RootAtShell RootAtShell - 27 days ago 8
C++ Question

Large Data Set for Processing, need to maintain original data set

Here's my problem definition: I have an array of seven million indices, each containing a label. So, for simplicity, here's an example array that I'm dealing with: [1 2 3 3 3 5 2 1 7].

I need to go through this array and every time I come across a label, input the location of the label into a "set" with all others of the same label. With the array being so large, I want to access only a specific label's location at any given point, so let's say, I want to access only the locations of 3 and process those locations and change them to 5's, but I want to do more than just one operation and not only that, I want to do it on all labels, separately. In a small array like in my example, it seems trivial just to stick with the array. However, with an array of seven million points, it is much more time expensive to complete the searching for said labels and then operate on them.

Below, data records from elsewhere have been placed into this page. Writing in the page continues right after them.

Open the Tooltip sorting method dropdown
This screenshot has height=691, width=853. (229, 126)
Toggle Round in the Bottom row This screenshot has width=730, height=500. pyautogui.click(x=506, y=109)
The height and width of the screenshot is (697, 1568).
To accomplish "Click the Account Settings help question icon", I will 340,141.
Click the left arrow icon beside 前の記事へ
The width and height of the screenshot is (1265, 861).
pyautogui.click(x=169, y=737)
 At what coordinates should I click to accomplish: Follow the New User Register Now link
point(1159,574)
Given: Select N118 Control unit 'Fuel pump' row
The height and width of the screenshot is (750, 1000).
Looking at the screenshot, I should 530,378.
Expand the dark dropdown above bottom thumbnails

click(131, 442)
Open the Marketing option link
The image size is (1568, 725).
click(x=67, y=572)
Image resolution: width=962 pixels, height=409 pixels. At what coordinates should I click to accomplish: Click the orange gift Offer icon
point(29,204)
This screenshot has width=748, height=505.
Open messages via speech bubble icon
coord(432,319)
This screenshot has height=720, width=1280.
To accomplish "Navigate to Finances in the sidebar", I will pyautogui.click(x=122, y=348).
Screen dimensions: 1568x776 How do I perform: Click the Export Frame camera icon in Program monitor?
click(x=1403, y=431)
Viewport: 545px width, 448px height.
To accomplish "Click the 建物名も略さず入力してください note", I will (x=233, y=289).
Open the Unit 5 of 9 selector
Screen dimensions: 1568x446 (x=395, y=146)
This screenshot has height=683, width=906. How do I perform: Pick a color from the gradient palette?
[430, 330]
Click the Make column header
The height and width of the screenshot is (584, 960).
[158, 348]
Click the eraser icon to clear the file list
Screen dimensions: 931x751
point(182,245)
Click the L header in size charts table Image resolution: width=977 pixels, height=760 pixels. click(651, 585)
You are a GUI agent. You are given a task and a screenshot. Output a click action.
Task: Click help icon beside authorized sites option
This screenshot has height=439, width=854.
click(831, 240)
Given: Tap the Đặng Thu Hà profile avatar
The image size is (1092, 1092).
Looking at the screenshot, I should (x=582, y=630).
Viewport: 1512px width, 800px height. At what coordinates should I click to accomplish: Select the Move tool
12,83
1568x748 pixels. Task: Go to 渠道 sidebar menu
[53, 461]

To clear up confusion, using my example, I want the example array to give me the following:


  • 1 mapped to a set containing 0 and 7

  • 2 mapped to a set containing 1 and 6

  • 3 mapped to a set containing 2, 3, and 4

  • 5 mapped to a set containing 5



Originally, I did my processing on the original array and simply operated on the array. This took roughly ~30 seconds to determine the number of corresponding indices for each label (so I was able to determine that the size of 1 was two, size of six was two, size of 3 was three, etc. However, it did not produce the locations of said labels using this method. Therefore, there was added time throughout the rest of my processing finding the locations of each label as well although it was sped up by adding the termination that once it found all the indices of the referenced label, to stop searching.

Next step, I used a
map<int,set<int>>
but this ultimately led to an increase in time to ~100 seconds but decreased time in processing later down the road, but not enough to justify the heavy increase in time.

I haven't implemented it yet, but as an additional step, I am planning on trying to initialize an array of sets, with the indices corresponding to the label and trying to do it this method.

I have also tried hash_maps as well to no avail. Unordered_sets and unordered_maps are not included in the STL in Visual Studio 2005 so I have not implemented the above with these two structures.

Key points:
I have pre-processed the array such that I know the maximum label, and that all labels are consecutive (there are no gaps between the minimum label and the maximum). However, they are randomly dispersed in the original array. This may prove useful in initialization of a set size data structure.
Order of the indices corresponding to the labels is not important. Order of the labels in their given data structure is also not important.

Edit:
For background, the array corresponds to a binary image, and I implemented binary sequential labeling to output an array of same size as the binary image of UINT16 with all binary blobs labeled. What I want to do now is to obtain a map of the points that make up each blob as efficiently as possible.

Answer Source

Why do you use such complicated data structures for that task? Just create a vector of vectors to store all the positions of each label and that's it. And you also can avoid annoying vector memory allocation by pre-processing how much space you need for each label. Something like that:

vector <int> count(N);
for(size_t i = 0; i < N; ++i)
    ++count[dataArray[i]];
vector < vector <int> > labels(N);
vector <int> last(N);
for(size_t i = 0; i < N; ++i)
    labels[i].resize(count[i]);
for(size_t i = 0; i < N; ++i) {
    labels[dataArray[i]][last[dataArray[i]]] = i;
    ++last[dataArray[i]];
}

It will work in O(N) time, what looks like 1 second for your seven million of integers.